In his confession, Howell admitted gassing his wife at home before travelling to the Buchanan home, where he gassed his lover’s husband while he slept, before putting their bodies into the car.

The Ombudsman’s report found police did not deal with the murder scene properly, with the car not being forensically examined and many items in the garage not being checked for fingerprints.

In addition, the pipe was only loosely fitted into the car’s exhaust and also had a kink in it, the driver’s window of the vehicle was fully down, the door was open and Trevor Buchanan’s leg was sticking out.

“The police did not fully investigate the inconsistencies which faced them,” added Mr Hutchinson. “This would indicate from an early stage they accepted the suicide theory and showed an investigative bias which was to pervade the investigation which followed.”

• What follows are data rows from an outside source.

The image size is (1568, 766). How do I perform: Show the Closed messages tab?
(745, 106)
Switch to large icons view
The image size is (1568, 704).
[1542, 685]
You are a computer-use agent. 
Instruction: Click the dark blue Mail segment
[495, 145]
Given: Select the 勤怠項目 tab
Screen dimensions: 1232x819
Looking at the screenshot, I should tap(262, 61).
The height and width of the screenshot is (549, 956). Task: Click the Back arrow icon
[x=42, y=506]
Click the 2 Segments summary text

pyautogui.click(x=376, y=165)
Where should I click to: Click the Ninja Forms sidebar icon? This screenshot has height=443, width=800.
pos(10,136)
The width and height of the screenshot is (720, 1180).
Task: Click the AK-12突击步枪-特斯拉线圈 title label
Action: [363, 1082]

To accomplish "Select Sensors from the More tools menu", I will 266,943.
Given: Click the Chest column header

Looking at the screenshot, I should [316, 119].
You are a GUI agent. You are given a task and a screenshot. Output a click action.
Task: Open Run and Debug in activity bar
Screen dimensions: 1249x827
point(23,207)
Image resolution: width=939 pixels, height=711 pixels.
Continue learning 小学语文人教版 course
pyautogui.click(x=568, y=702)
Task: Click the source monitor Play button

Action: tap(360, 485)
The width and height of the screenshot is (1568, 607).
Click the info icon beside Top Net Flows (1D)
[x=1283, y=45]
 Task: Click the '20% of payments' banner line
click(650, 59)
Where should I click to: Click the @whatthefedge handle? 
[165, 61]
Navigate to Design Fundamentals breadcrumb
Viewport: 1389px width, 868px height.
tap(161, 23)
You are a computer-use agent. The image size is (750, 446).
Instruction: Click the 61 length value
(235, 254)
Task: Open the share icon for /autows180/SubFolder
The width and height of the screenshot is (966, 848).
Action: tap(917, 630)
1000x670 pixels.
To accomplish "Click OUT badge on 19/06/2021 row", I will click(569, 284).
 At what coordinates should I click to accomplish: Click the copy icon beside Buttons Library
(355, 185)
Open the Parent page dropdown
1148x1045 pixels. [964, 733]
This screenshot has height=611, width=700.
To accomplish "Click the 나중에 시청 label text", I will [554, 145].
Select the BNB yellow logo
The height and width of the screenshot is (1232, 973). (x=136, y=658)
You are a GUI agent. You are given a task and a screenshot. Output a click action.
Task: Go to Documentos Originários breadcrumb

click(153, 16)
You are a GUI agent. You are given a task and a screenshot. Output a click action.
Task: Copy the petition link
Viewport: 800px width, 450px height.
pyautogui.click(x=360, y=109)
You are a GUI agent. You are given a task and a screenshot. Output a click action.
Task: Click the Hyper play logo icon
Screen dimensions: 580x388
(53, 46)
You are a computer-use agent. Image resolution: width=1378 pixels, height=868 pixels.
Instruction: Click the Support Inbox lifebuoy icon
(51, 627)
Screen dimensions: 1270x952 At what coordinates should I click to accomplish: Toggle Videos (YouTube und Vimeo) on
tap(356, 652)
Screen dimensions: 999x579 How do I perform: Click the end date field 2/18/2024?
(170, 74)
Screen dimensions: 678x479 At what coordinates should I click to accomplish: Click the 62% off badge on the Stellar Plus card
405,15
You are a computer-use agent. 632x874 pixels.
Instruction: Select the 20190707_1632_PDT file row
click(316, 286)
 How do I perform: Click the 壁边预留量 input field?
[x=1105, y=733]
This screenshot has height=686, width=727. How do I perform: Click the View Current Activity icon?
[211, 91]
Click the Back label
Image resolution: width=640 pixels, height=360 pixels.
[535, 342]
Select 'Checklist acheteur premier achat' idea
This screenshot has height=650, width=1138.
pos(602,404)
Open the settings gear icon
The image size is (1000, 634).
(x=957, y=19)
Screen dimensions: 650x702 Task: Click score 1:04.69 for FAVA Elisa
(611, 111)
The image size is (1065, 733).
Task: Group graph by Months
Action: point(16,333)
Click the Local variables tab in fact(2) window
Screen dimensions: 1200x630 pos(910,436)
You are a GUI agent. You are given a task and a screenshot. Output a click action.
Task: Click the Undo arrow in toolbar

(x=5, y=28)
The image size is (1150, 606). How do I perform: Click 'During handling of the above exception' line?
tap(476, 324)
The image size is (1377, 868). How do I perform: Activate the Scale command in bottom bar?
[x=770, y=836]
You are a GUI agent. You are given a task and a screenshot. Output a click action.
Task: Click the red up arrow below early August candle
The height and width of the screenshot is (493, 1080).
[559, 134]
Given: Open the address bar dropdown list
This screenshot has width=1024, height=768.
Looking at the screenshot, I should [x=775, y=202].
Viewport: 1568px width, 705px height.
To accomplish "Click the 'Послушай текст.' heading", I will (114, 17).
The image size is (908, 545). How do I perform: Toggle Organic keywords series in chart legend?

The report also stated that although Howell had made three attempts to direct people to the car to “find” the bodies, police failed to challenge him as to why he was so adamant they could be found there, and that although police established early that both Howell and Buchanan had lied to them about their affair, the pair continued to be treated as credible witnesses.

“There was other information provided to the police at the time,” said Mr Hutchinson, “which suggested Howell had been giving his wife medication, and had on one occasion dropped an electric cable into her bath, and that he was having financial difficulties. All of these issues were disregarded.”

Responding to the report, Lauren Bradford who is Colin Howell’s daughter, said it provided little comfort but was important to the memory of her mother that it be carried out.

In a statement the family of Trevor Buchanan said the report makes it clear there was a catalogue of failings and errors in 1991 that led to a deeply flawed investigation that let down the families of both victims.